Carefully, I tore the paper I had been writing on off the pad and handed it to her. "Just some notes. I'm sure you don't need them."
She glanced down, reading them over. "Actually, they're helpful," she murmured. "I feel like I'm starting all over again, that I should know things that I find myself questioning. I'm overly cautious, and that's just as dangerous as its opposite."
"Yes," I agreed. "It takes time to get over it, though, Casey. And, I don't know that you ever really do. Whatever it is that makes you nervous, makes you hesitate despite years of confidence, that can cripple you if you let it. I made mistakes in homicide, not just with the office, but in my personal life. I made stupid mistakes, some that didn't affect the cases I worked but still affected me. And, I made calls about cases that I shouldn't have. I was angry, and I was out of control. That's why I went to appeals court. I got out of the city without leaving what I knew."
"You're still a very angry woman, Alex Cabot," Casey said.
"And, you're a mystery. Can't change who we are, I suppose."
She just smiled, her hands in her lap, lip tucked between her teeth. "I hope you're not always angry. I want – if I'm taking you to the zoo on Wednesday, you need to not scare the tigers."
I laughed. "Gee, thanks, Novak."
"I have to be in Enquist's division in ten minutes. You observing there, too?" she asked me as she stood, grabbing her little cart. I shook my head. "Why not?"

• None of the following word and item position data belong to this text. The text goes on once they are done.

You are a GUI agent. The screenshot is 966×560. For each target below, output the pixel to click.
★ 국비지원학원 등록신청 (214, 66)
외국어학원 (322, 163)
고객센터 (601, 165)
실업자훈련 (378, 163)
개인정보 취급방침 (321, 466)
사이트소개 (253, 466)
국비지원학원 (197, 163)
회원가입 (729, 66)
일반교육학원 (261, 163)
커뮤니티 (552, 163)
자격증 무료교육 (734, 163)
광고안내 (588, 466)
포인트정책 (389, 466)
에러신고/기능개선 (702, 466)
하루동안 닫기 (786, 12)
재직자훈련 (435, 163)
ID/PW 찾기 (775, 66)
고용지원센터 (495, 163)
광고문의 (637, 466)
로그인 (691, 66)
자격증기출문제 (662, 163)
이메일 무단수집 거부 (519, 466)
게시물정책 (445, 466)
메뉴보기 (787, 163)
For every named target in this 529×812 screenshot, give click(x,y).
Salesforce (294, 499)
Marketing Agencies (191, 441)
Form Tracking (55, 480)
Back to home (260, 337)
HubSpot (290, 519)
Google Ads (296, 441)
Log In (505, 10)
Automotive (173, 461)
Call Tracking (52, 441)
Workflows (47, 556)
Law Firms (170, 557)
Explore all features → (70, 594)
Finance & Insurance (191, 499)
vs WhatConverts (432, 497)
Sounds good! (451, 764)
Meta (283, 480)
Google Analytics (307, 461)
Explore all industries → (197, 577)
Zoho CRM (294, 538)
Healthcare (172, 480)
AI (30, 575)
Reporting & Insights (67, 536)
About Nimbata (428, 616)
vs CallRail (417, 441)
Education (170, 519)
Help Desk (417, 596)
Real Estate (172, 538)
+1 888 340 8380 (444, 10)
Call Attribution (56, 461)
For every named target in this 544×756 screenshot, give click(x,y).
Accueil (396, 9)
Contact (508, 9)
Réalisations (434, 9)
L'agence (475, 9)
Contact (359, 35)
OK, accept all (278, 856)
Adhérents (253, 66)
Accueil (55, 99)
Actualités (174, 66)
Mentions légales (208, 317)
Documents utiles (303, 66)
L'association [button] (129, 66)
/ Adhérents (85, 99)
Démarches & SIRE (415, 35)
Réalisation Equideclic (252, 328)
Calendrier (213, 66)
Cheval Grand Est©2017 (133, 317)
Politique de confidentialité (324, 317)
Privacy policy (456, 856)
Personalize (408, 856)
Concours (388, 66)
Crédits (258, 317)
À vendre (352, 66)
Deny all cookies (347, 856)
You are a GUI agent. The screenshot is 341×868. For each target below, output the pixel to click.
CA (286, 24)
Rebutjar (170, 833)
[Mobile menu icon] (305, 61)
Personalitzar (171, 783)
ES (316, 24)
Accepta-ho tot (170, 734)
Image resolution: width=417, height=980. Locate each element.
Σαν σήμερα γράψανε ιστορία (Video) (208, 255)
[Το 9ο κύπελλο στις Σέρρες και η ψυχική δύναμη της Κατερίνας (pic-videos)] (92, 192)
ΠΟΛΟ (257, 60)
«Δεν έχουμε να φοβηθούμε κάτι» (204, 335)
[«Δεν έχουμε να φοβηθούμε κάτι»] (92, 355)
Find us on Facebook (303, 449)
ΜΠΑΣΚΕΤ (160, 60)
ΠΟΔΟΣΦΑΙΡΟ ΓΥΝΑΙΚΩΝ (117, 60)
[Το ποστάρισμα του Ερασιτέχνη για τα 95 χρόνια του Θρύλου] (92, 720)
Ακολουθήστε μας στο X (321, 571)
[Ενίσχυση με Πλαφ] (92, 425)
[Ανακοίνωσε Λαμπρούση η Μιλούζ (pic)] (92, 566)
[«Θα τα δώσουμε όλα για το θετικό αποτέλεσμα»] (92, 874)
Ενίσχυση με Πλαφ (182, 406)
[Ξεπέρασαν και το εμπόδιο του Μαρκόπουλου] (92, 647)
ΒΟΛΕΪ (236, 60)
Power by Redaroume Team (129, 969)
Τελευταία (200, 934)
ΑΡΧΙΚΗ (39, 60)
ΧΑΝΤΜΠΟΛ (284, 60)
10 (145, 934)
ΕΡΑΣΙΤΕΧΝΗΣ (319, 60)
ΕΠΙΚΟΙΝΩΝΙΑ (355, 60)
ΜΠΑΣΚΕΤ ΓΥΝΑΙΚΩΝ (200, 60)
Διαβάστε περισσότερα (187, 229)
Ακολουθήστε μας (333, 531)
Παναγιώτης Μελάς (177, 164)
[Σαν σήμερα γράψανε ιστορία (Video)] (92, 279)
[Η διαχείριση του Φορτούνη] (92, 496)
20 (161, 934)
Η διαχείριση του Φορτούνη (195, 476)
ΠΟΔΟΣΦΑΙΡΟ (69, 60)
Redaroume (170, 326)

"You think I need to?" I asked.
Casey opened her mouth and then closed it again. "You're still terrified I'm going to take us both down. Why would you ask that?"
"If you don't want me there but know you need someone, then you're setting yourself up for failure, and we'll both be reassigned. If you don't want me there and don't need anyone, then neither of us are going anywhere. If you don't need me there but want me, then you're wasting my time," I said.
"What if I both need and want you there?" she asked me, cocking her head to the side as she regarded me. I was on the fence about her. Yes, there was something about her that I wanted to find out more about. I liked understanding others; even if I could not, I liked to try. At the same time, something about her grated against me. I thought that it might have been the fact that she treated me differently than she did others when I observed her. I didn't know why, and that made me suspicious.
"Then, you should probably find a different career," I said. "I'll see you back at the office."
I waited until she had left before standing and leaving as well. I think it was just beginning to dawn on me that afternoon just how much trouble I was in for.